→ **Document segment**
BEGIN

After racing each other so excitedly to the next power pole that we ran straight past our street, we returned home, warm from the walk and the too brief burst of sunshine, we came home and headed outside - I hung washing while I watched Jaz and Kayde climb on their play equipment, run and crawl and climb and play. They dug for more buried treasure together and even played a game of 'gardening' apparently this involved Kayde sitting still, being a seed, while Jaz tipped spades of dirt onto the top of his head so that he could grow. Hmmmmm. Needless to say I put a stop to that game - after I had stopped for a moment to relish the simplicity of their game and how much they both seemed to be enjoying it.

While holding Kayde for one of his many cuddles he looked over to Jaz and said over and over again. Sisisisis. It's definitely a case of love. And it's mutual, though so is the frustration and annoyance at each other. They really are falling into their roles of brother and sister. Neither can do anything without the other joining in, disrupting, wrecking, loving.

During their free play time today I was most amused to watch Kayde follow Jaz everywhere, watching everything she did while she kept looking over her shoulder and calling to him 'c'mon kid, follow me kid'.

They have amused me all day and yet they did nothing other than be kids. Maybe it was the brief burst of sunshine, maybe it was having a lovely visit from my Mum, maybe it was finally feeling in control of my role at home or maybe it was just a lovely lovely day! Whatever it was, I wish I could bottle it.

Friday, April 29, 2011

Boof turns One

Today one year ago I was sitting in a hospital bed - anxiously awaiting the arrival of my baby boy.

Back then I did not know that he would;

  • have a wicked sense of humour
  • feed an insatiable hunger
  • have an energy that requires no sleep
  • love his sister more than anything
  • be able to melt my heart with the most gorgeous smile
  • climb anything and everything before he turned one
  • crawl by six months
  • ride scoot along bikes by 10 months
  • push boxes over to things to climb and reach by 10 months
  • show no interest in walking - yet.

END

→ **Exercise data**
BEGIN

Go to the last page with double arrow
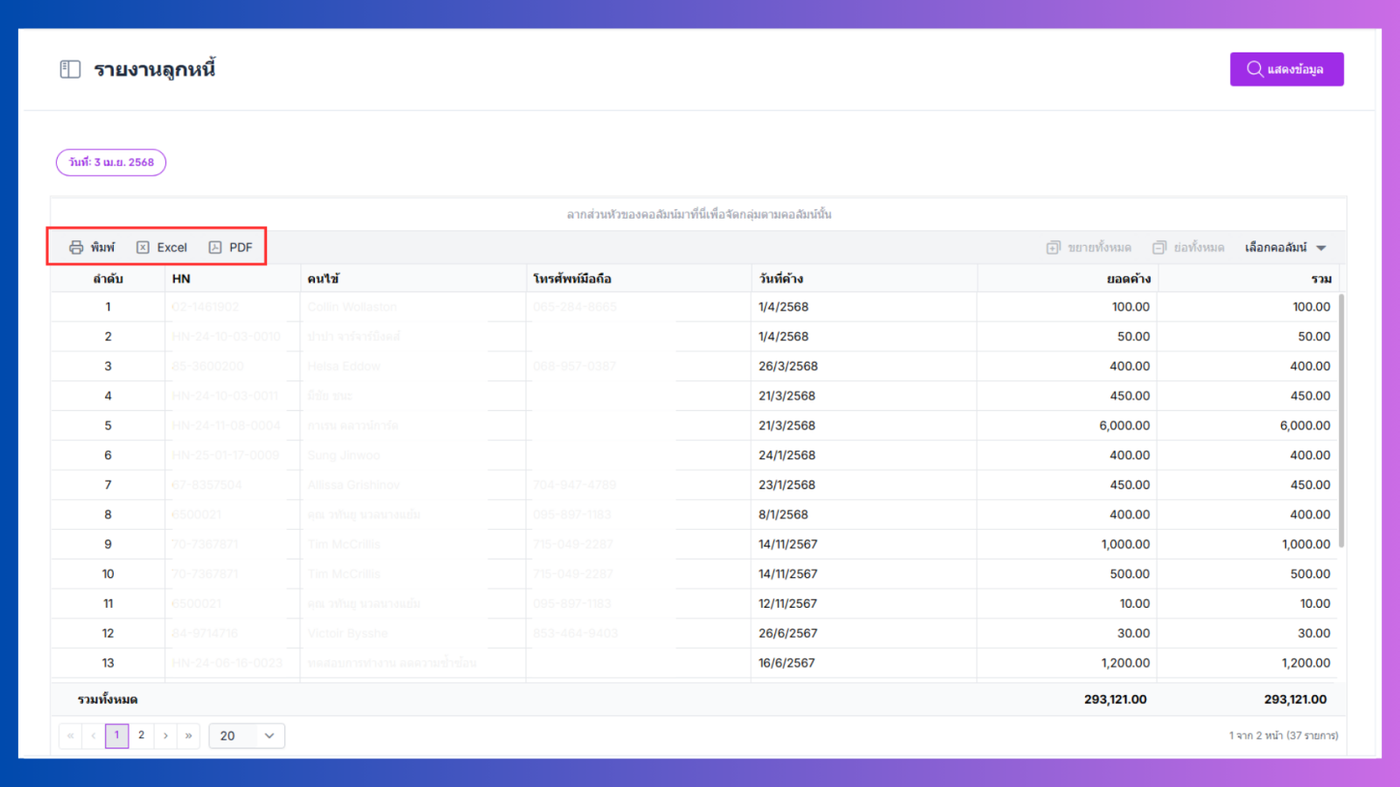The height and width of the screenshot is (787, 1400). pos(189,735)
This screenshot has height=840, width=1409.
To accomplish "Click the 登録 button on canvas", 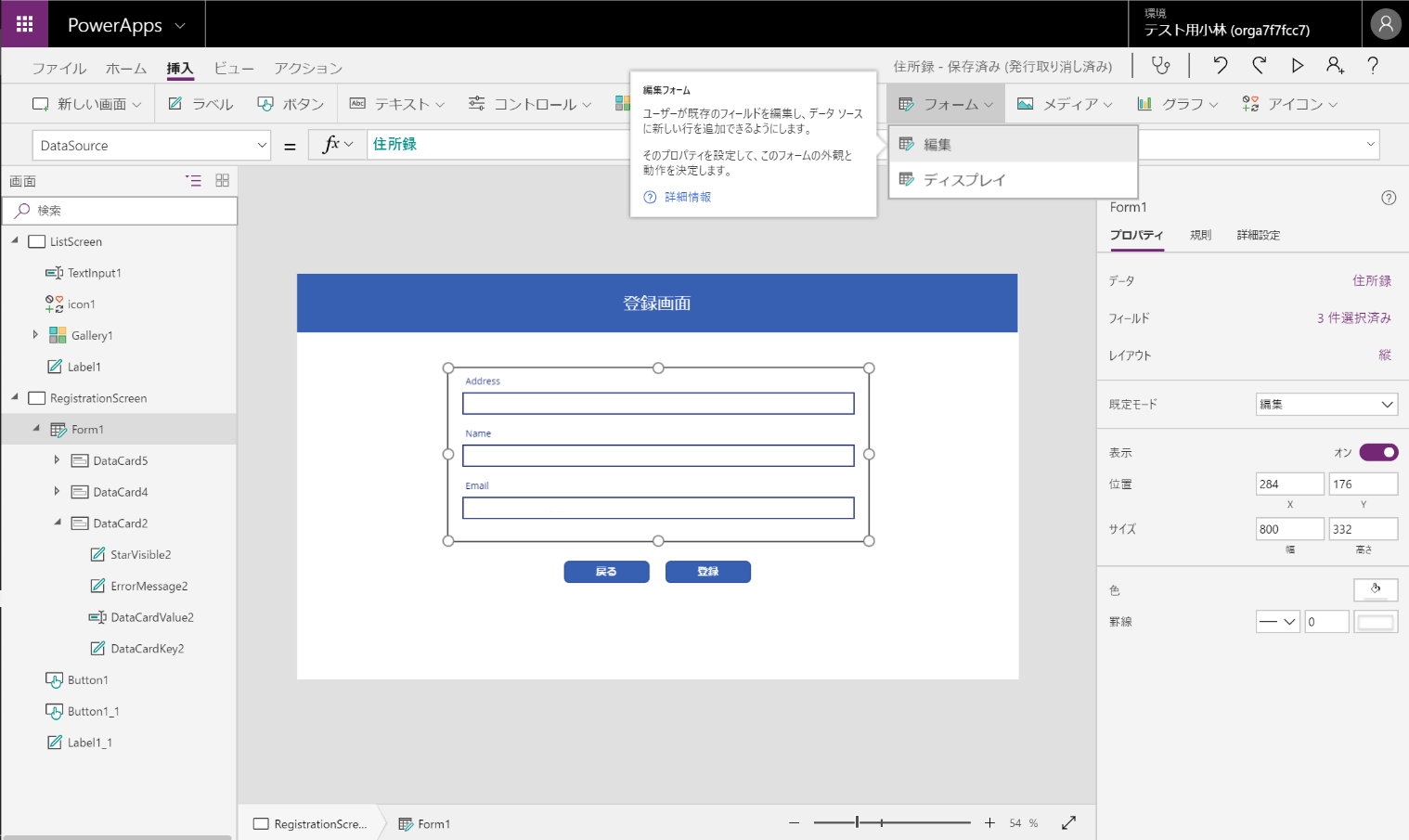I will point(707,572).
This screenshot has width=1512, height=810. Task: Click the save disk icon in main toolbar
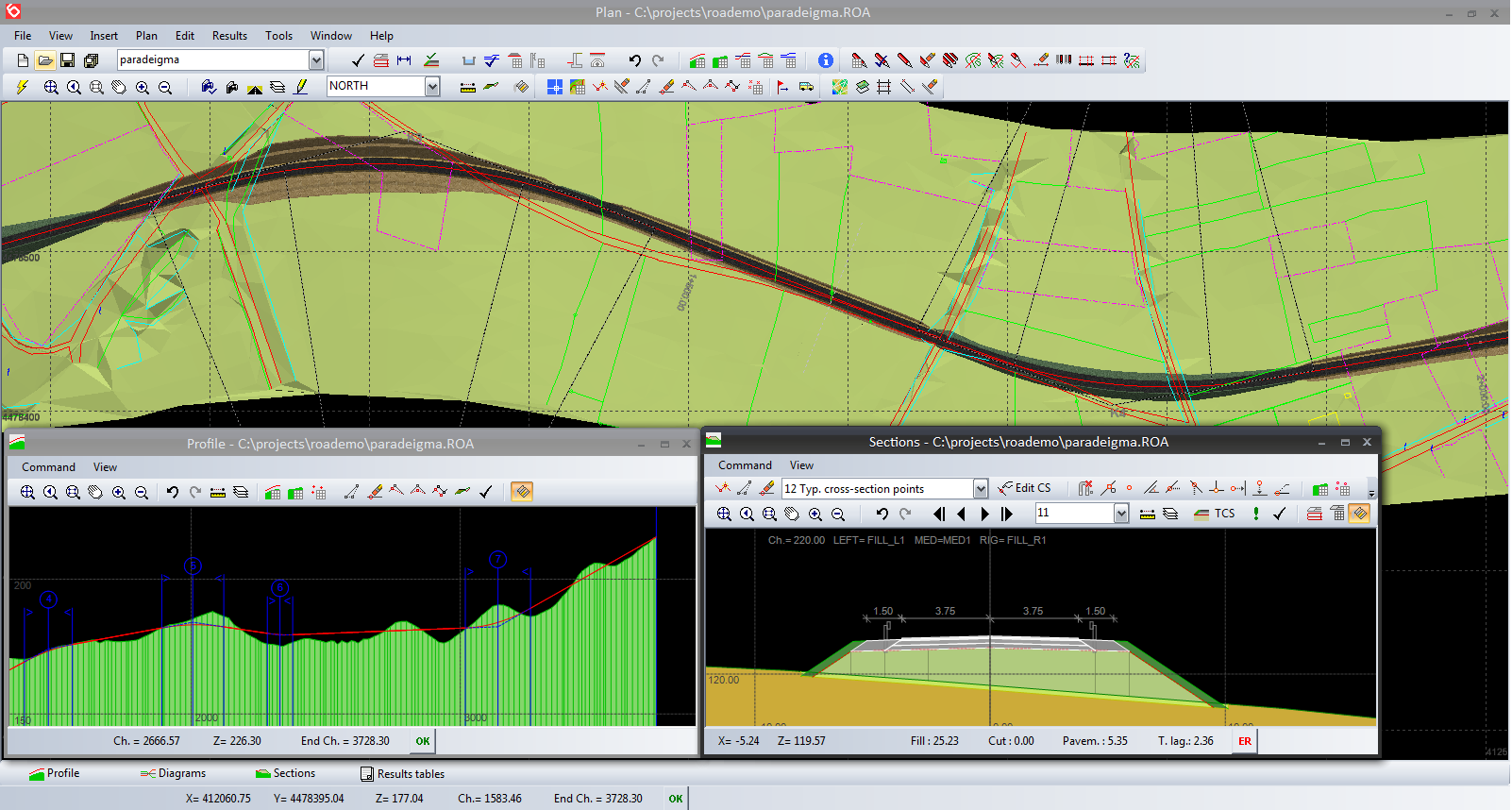coord(67,60)
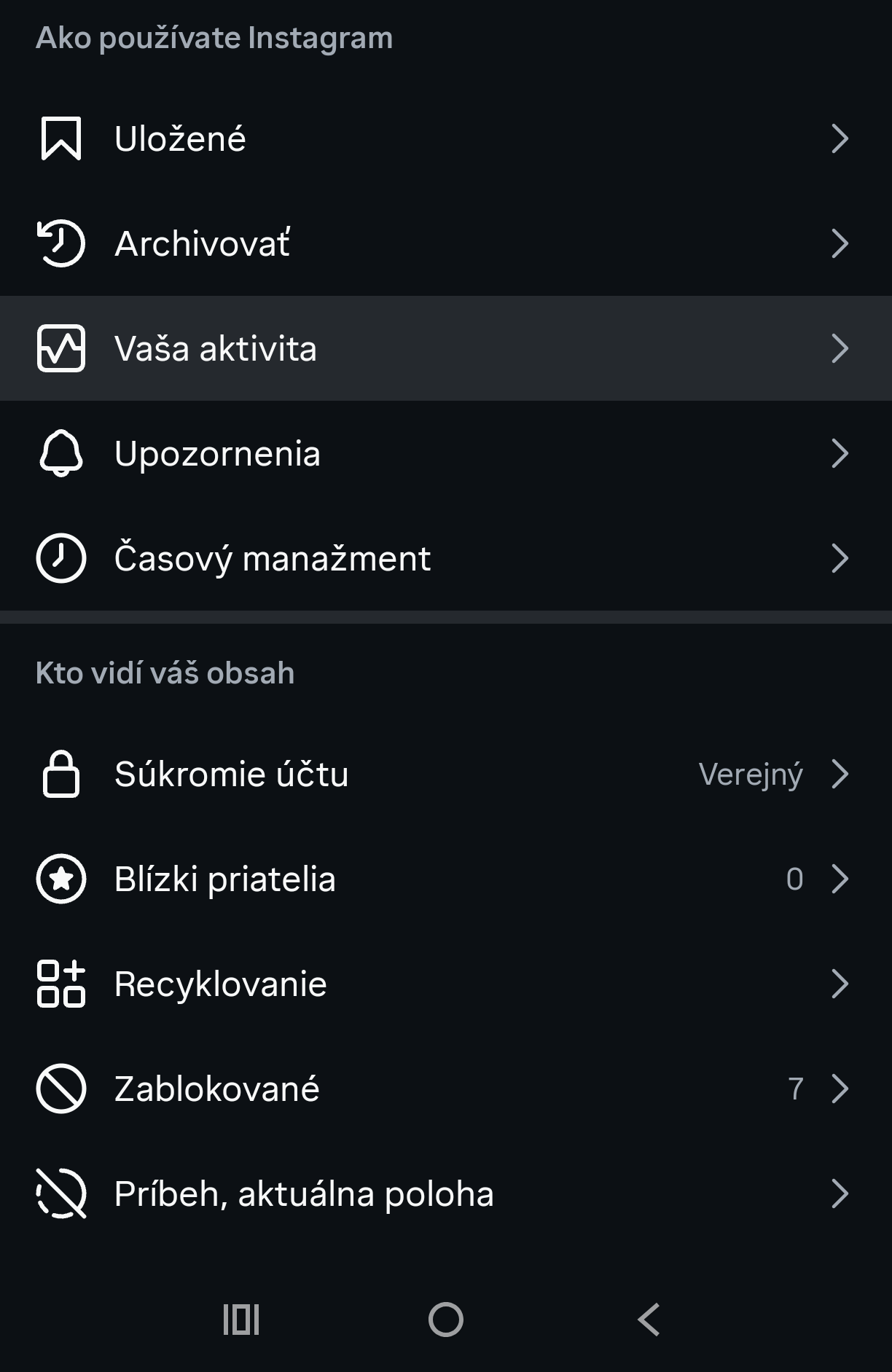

END

→ **Parts of the exercise**
(1) In the family blog text, switch "sunshine" to "warmth" and give the passage from "They have amused" up to and including "could bottle it.".
(2) Answer these questions from the family blog text:
(a) What role did Kayde play in the 'gardening' game?
(b) By what age was Boof crawling?
(c) What did Jaz keep calling to Kayde over her shoulder during free play?
(3) Carry on the family blog text from its final line.

→ **Answers for each item**
(1)
They have amused me all day and yet they did nothing other than be kids. Maybe it was the brief burst of warmth, maybe it was having a lovely visit from my Mum, maybe it was finally feeling in control of my role at home or maybe it was just a lovely lovely day! Whatever it was, I wish I could bottle it.

(2)
(a) He sat still and was a seed while Jaz tipped spades of dirt onto his head so he could grow.
(b) Six months.
(c) 'c'mon kid, follow me kid'.

(3)
  • have four teeth - the top two with a few mil gap and two more fangs on their way down at his first birthday
  • enjoy pulling hair and laughing at the reaction
  • Be up before 6am to enjoy his birthday presents and then return to slumberland at 8 to recharge for his Birthday!
Happy Birthday 'my boof' Kayde xoxoxoxo

Wednesday, April 27, 2011

Doggy Do!

My dog is driving me friggin mental!

Sorry but there really is no other way to put it. Actually there is, it's not just my dog, Craigs dog is also doing my head in!

Uh Oh! Sorry you tuned in? Don't be, the rant will be over before you know it.

We have two Staffys that live with us. Sash is about 14 years old and Taz (yes, I do know how silly it was to name my daughter Jaz when we already had a dog named Taz but we loved the name ok?) is about 6 years old.

Sash, until recently has been a beautifully behaved girl, doing everything she is told, never bothering BBQ visitors for morsels, gentle with kids and kind and loving.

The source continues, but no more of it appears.